- SELECTION
+ + + +

Stephen: I think too, with meditation, it’s a great process of sometimes just talked about as tilling the soil. It helps break up the ground so that if we do get these seeds that can grow into awakening or realization, they’ve got a place to land and be fertilised. And in addition, I think to me there’s something about that when we meditate, we’re orientating towards the source, the mystery, towards the Absolute. And on some level it feels as though we’re offering ourselves in the meditation. So it’s kind of direct contact saying, “I’m here and I’m opening to this experience.” So whatever the Absolute wants to bring in.

Renate: So when we start meditating its sound like we set an intention?

Stephen: Sort of an unspoken intention.

Renate: And then it takes its own movement.

Stephen: Right.

Renate: Would you see it that way?

Stephen: I would say it’s a soft intention, but it’s also a recognition that we’re opening to the Absolute coming into our life in whatever way is the wisest.

Tina: Were also orienting to the present moment. So it’s a practice of being present, and also meditation allows us to see the patterns that keep that from happening. And so, in some ways, a lot of people think if they go into thinking when they’re meditating, “I’m not meditating” or “it doesn’t work.” But that actually, if we understand the purpose, that shows us the patterns that we’re constantly driven by. So even by someone who is already awakened, mediation can be a way of digesting and reclaiming or really integrating the personality material that keeps us from being in the present moment. So even after awakening there’s some benefits to meditation that may be different than before awakening.

Stephen: I think that absolutely, that after awaking, mediation can help us integrate the experience. It can open it more and just make it more accessible. So there’s a way it can really help deepen the awakening and let it land more fully in our consciousness.

Tina: For example, with the Dzogchen practice, which is one of the main practices we do ourselves, there’s what’s called resting in rigpa. So when one realizes rigpa, that’s realising the primordial awareness. That can happen in glimpses or can happen in extended periods. Then as a person tries to live more from this on a more ongoing basis, the practice actually helps us rest in rigpa so that this becomes more consistent all the time. So over 2500 years, millions of people have been experimenting with this trying to stabilise realization. There’s some benefit from what’s been learned over this 2500 years.

+ + + +

- EXERCISES TO COMPLETE
[A] In the meditation conversation, which practice does Tina name as one of the main ones they do themselves?
[B] Repeat the part of the meditation conversation that opens with the words containing "Renate: Would you" and closes with "than before awakening.".
The listing after this point isn't needed.

- GIVEN DATA
+ + + +

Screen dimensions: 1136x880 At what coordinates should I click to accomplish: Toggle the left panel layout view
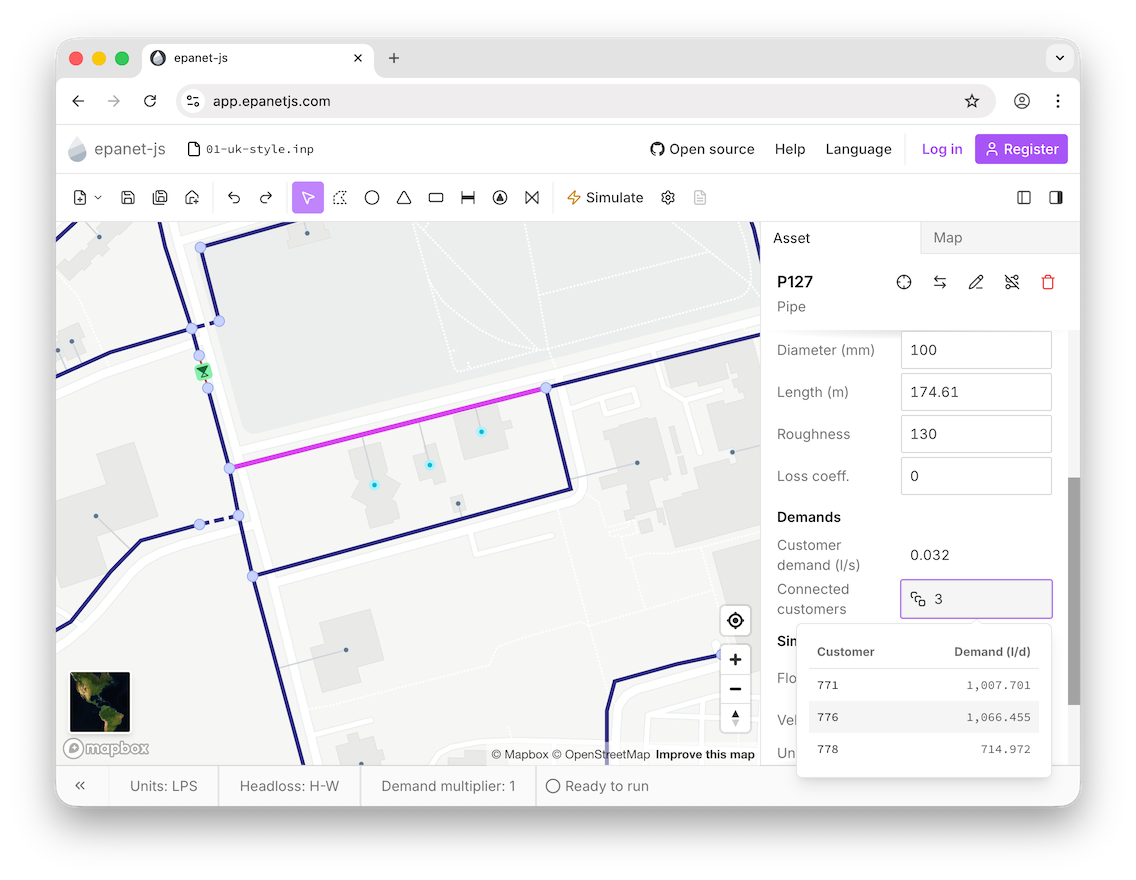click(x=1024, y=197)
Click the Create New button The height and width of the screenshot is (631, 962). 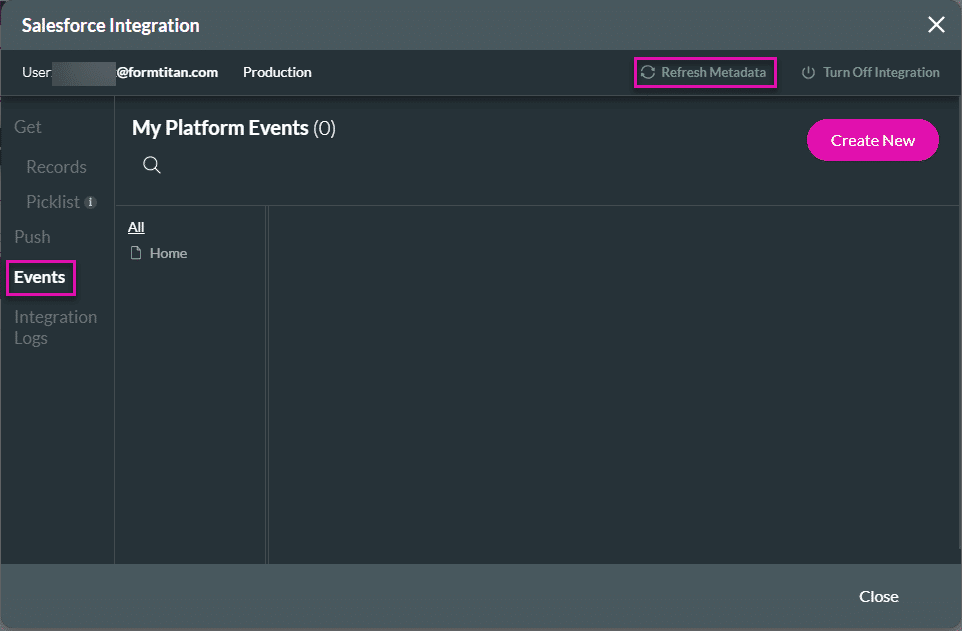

+ + + +

- FINAL ANSWERS
[A] The Dzogchen practice.

[B]
Renate: Would you see it that way?

Stephen: I would say it’s a soft intention, but it’s also a recognition that we’re opening to the Absolute coming into our life in whatever way is the wisest.

Tina: Were also orienting to the present moment. So it’s a practice of being present, and also meditation allows us to see the patterns that keep that from happening. And so, in some ways, a lot of people think if they go into thinking when they’re meditating, “I’m not meditating” or “it doesn’t work.” But that actually, if we understand the purpose, that shows us the patterns that we’re constantly driven by. So even by someone who is already awakened, mediation can be a way of digesting and reclaiming or really integrating the personality material that keeps us from being in the present moment. So even after awakening there’s some benefits to meditation that may be different than before awakening.